As far as I have seen, Olly puts a breakpoint on the return address of every call (API and not) that is stepped in 'step over' mode (using F8). To find the code look at exported functions like _Setbreakpointext and _Tempbreakpoint. From a quick glance seems like 4350AE address is where Olly decides all:
4350AE: cmp [LOCAL.2], 1
where:
LOCAL2 == 0 if step into (F7)
LOCAL2 == 1 if step over (F8)

At the moment I can't get the reason for a new *hidden* breakpoint...

blabberer
February 10th, 2006, 10:42
as to a temporary break olly always sets a temporary break on all CALLS
doesnt matter if it is api or not if you use f8

to test it you can do some thing like

401034 call sub_401084
40103# <may be 5 bytes or tw0 bytes>

let the sub look like this
401084 nop
401085 nop
401086 nop
401087 nop
401088 ret

set a break point on 401086 (simple f2 break point)
use right click new origin here on 0x 401034
and step over it using f8
ollydbg will break inside that sub due to the break point (at 0x401086)
now you can read memory and you will see 0x 40103# will have a temp breakpoint set
you can also confirm by pressing f9 (run) when you have broke on 401086

olly will neatly transfer control to 0x40103# and will break there as if you just stepped over the earlier call

also if one cant stop on 0x7ffe304 due to page protection not modifiable
problem

one can always memory search for sequence in ntdll.dll
for
mov eax,const
mov edx,const
call edx

and write a simple macro to set break on all returns (using commandline plugins macro execution)
or a more genreic search like
mov r32,const
mov r32,const
call r32

or a matching sequnce search like
mov r32,const
mov ra,const
call rb

the difference between the last two generic sequance being
the first one would higlight
code seqeuence like
mov eax,const
mov edx,const <-- reg
call ecx <--- reg is different

whereas ra and rb would highlight only those sequences
where the sequence is
mov edx,const
call edx <-- ra and rb should match and be same

int2e stepped over will return to the eip pointed by PCONTEXT.EIP passed to NtContinue ()

nikolatesla20
February 10th, 2006, 11:30
Ok guys I guess I have to do some more testing.
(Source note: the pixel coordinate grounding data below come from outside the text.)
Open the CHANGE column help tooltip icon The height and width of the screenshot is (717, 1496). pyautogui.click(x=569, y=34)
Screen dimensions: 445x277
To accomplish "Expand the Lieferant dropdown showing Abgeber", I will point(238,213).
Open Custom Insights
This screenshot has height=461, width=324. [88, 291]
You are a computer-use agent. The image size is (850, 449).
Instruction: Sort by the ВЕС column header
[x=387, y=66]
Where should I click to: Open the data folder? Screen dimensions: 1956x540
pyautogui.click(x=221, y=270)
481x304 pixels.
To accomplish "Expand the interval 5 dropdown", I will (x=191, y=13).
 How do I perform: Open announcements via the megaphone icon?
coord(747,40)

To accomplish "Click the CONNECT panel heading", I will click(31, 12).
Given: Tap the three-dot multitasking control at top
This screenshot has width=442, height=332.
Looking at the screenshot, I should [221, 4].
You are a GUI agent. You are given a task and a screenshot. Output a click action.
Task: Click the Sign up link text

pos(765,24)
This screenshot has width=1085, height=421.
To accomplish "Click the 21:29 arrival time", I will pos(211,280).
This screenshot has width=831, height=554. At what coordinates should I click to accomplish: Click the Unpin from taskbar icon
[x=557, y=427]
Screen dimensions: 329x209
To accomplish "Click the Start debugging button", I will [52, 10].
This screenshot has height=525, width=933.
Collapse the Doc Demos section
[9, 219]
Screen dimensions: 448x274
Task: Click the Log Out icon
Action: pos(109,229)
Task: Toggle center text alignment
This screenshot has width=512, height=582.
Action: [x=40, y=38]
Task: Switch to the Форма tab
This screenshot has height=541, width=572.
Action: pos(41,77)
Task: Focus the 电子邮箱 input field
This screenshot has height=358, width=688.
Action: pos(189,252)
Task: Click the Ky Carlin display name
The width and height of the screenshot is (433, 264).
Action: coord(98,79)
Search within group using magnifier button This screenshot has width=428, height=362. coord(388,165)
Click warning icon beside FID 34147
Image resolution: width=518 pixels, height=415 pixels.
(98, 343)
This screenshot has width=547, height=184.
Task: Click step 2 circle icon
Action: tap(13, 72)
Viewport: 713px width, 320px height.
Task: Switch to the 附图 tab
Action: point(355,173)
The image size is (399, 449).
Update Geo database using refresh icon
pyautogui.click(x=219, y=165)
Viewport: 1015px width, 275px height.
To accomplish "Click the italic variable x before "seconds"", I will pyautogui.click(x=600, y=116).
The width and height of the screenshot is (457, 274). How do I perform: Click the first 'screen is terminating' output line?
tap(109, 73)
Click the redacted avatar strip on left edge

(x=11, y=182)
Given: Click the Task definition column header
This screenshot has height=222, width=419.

I just noticed in ActiveMark protect that on some exceptions that go thru SYSENTER that if I tried to F8 into them Olly would just do nothing. The program would continue "running" but would never actually run, and Olly just sat there saying "running" but nothing happened. So it was like the whole thing was lost in hyperspace. That's why I was thinking Olly probably cannot handle SysEnter very well ? But perhaps there is another way as blabberer said.

I long ago wrote a driver to read MSR regs. What I did was for Asprotect programs was debug them and wait til the 12th exception, then I overwrote the entire code section with int3's, and then let it continue, which would cause an int3 exception, which my debugger would catch, and then query the driver for LastBranchFromIP, so I could get where the call to OEP came from, and then you could SI and get the stolen bytes..(worked at one time that way until Alexy deleted the Stolen code hehe)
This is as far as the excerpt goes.